Effective in the first quarter of 2017, as part of 3M’s continuing effort to improve the alignment of its businesses around markets and customers the Company made the following changes:
1. |
Integrated the former Renewable Energy Division into existing divisions; |
2. |
Combined two divisions to form the Automotive and Aerospace Solutions Division; and |
3. |
Consolidated U.S. customer account activity - impacting dual credit reporting |
Integration of former Renewable Energy Division
· |
The (a) solar and wind and (b) energy product lines (along with certain technology previously included in Corporate and Unallocated) of the former Renewable Energy Division (RED) were integrated into the existing Electrical Markets Division and Electronics Materials and Solutions Division, respectively, within the Electronics and Energy business segment. In addition, the former RED’s window film products were moved into the Commercial Solutions Division within the Safety and Graphics business segment. This change resulted in a decrease in previously reported net sales and operating income for total year 2016 of $203 million and $38 million, respectively, in the Electronics and Energy segment.

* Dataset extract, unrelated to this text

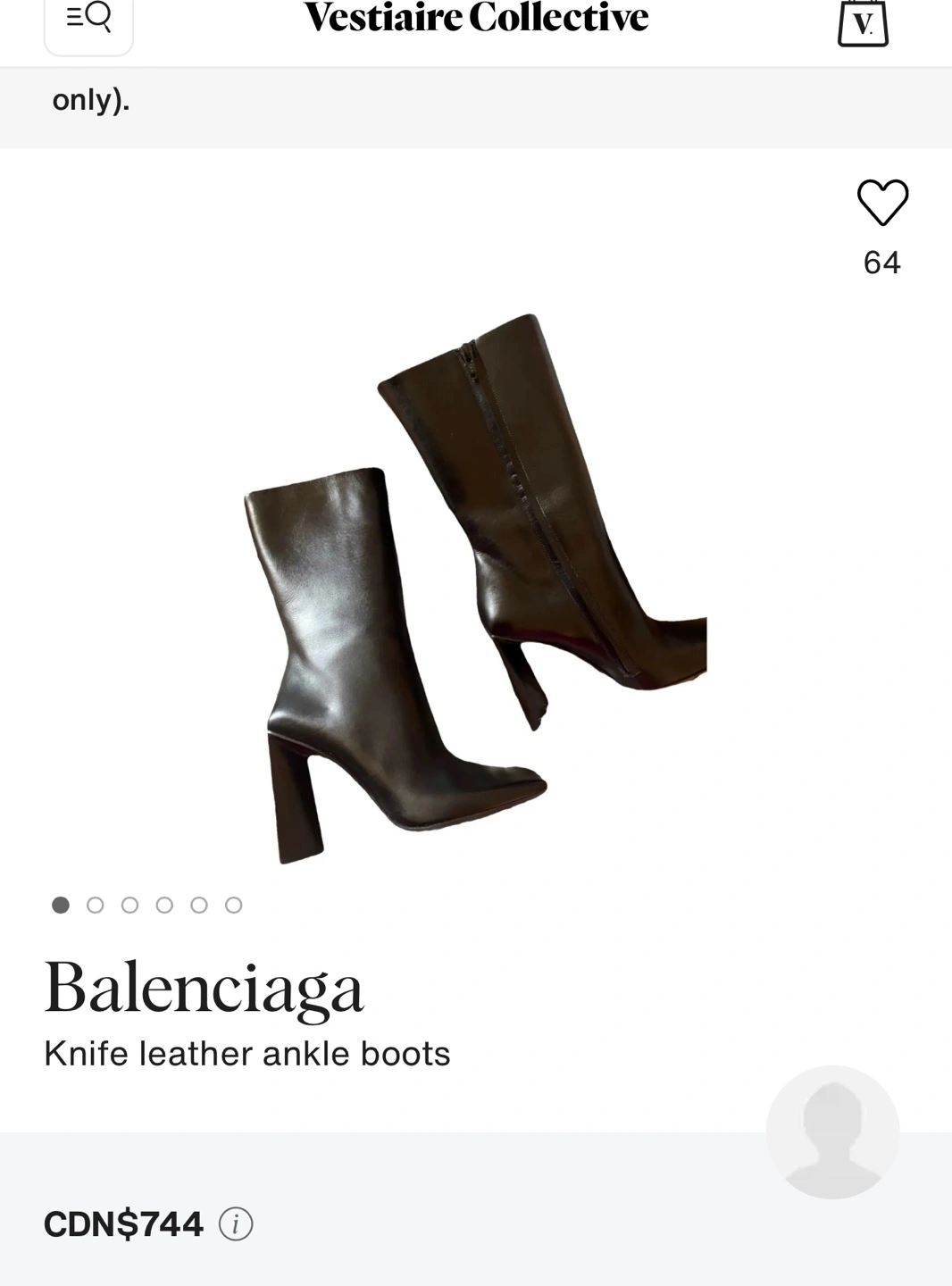
Task: Tap the 64 likes count
Action: pyautogui.click(x=882, y=262)
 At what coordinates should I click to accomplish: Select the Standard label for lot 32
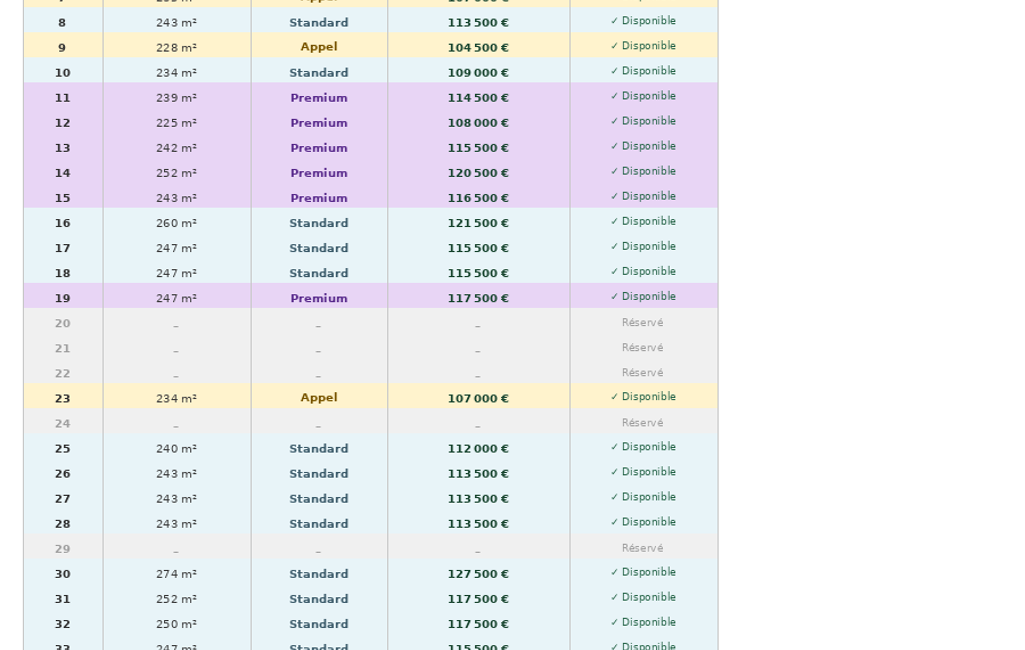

These decreases were offset by a $207 million and $29 million increase in previously reported 2016 net sales and operating income, respectively, in the Safety and Graphics business segment and a $4 million decrease and $9 million increase in previously reported net sales and operating income, respectively, in Corporate and Unallocated. |
Creation of Automotive and Aerospace Solutions Division
· |
The former Automotive Division and Aerospace and Commercial Transportation Division (both within the Industrial business segment) were combined to create the Automotive and Aerospace Solutions Division. Because this realignment was within the Industrial business segment, it had no impact on business segment reporting. |
Consolidation of U.S. customer account activity - impacting dual credit reporting
· |
The Company consolidated its customer account activity in the U.S. into more centralized sales districts to better serve customers. As discussed further below, 3M business segment reporting measures include dual credit to business segments for certain U.S. sales and related operating income. This dual credit is based on which business segment provides customer account activity (“sales district”) with respect to a particular product sold in the U.S. Previously, a customer in the U.S. may have been aligned to several sales districts associated with multiple divisions or segments based on the individual products the customer purchased across 3M’s portfolio. The alignment of U.S. customer accounts to fewer, more focused sales districts therefore changed the attribution of dual credit across 3M’s business segments. As a result, previously reported aggregate business segment net sales and operating income for total year 2016 increased $163 million and $36 million, respectively, offset by similar increases in the elimination of dual credit net sales and operating income amounts. |
The financial information presented herein reflects the impact of the preceding changes between business segments for all periods presented.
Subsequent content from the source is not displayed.